Employment assignment under the Copyright Act 1968 (Cth)
EdSonic claimed that Ms Cassidy was an employee of the company when she developed the online materials, and was therefore entitled to claim ownership of them. EdSonic relied on section 35(6) of the Copyright Act, which provides:
Where a literary, dramatic or artistic work … is made by the author in pursuance of the terms of his or her employment by another person under a contract of service or apprenticeship, that other person is the owner of any copyright subsisting in the work …
The central issue in this case was the interpretation and application of section 35(6). In particular:
- was Ms Cassidy an employee of EdSonic?
- were the online materials produced in ‘pursuance of the terms’ of her employment?
Justice Moore noted the difficulties in precisely defining the relationship between Ms Cassidy and EdSonic: “some evidence points to [Ms Cassidy] having been an employee but other evidence points in the opposite direction”.1 However His Honour ultimately identified two distinct agreements between EdSonic and Ms Cassidy:
- an agreement, compensated with shares and royalties, for the development of the online materials; and
- an employment contract, remunerated by salary, for the purposes of developing the PCA materials and performing other work for the Property Council of Australia.
His Honour further held that:
- in the absence of any direct authorities on section 35(6), the central question was not whether the author of a work was employed by the party claiming copyright at the time of creation, but instead whether the author made the work “because the contract of employment expressly, or impliedly required or least authorised the work to be made.”2
- Ms Cassidy’s employment contract with EdSonic was limited to the development of the PCA materials, and did not include the online materials. Ownership of copyright in the online materials was governed by the separate agreement between the parties, and copyright ultimately lay with Ms Cassidy.
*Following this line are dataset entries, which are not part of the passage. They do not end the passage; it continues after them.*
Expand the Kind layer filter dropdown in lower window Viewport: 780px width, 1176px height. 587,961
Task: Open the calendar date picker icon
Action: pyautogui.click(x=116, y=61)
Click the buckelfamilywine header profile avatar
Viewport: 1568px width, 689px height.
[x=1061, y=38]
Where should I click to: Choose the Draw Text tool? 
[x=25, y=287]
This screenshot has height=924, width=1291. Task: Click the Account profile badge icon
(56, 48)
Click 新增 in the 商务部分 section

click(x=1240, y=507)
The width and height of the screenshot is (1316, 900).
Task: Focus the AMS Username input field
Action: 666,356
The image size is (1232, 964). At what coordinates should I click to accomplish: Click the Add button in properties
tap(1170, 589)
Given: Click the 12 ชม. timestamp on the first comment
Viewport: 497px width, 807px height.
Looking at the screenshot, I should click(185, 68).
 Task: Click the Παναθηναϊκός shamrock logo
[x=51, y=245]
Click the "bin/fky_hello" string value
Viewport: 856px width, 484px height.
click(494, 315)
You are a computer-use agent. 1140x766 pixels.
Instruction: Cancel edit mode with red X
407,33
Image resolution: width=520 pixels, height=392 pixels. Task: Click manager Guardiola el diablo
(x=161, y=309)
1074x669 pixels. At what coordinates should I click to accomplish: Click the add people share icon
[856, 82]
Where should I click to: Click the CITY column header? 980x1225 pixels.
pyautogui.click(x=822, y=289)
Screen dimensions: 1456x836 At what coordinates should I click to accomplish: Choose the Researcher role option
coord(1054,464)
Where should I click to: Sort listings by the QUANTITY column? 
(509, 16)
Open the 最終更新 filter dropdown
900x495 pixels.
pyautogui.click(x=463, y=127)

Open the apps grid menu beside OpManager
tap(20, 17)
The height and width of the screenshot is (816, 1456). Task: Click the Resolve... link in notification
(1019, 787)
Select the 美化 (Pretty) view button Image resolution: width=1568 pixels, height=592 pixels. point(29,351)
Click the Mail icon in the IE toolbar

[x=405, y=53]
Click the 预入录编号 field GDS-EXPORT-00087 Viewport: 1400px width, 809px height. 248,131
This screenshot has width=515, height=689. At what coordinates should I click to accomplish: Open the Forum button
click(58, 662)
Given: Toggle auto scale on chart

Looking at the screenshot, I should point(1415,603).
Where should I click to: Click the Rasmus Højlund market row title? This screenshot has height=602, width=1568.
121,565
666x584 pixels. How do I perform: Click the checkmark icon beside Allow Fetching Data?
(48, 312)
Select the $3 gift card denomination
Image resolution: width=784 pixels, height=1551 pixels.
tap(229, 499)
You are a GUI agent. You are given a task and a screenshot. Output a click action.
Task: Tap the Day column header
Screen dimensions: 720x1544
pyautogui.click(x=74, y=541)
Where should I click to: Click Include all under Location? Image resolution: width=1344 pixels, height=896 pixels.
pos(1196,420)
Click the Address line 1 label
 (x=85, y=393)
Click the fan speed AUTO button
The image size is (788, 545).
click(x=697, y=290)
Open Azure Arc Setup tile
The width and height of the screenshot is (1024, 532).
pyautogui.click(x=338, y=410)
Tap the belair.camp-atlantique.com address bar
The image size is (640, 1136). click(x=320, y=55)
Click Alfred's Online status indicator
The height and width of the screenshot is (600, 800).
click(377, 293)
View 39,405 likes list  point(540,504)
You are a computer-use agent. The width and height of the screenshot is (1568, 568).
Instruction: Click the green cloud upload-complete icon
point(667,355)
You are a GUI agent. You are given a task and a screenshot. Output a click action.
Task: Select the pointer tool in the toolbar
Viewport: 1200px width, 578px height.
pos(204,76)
This case serves as a timely reminder that:
- Courts will only assign copyright to employers where works are created in direct furtherance of employment;
- employers should ensure that employment contracts clarify the exact nature of their relationship with employees, and the precise scope and subject matter of employee duties; and
- employers should understand the effect that parallel agreements with employees, such as license agreements or joint ventures, may have on their entitlement to claim ownership of resulting intellectual property.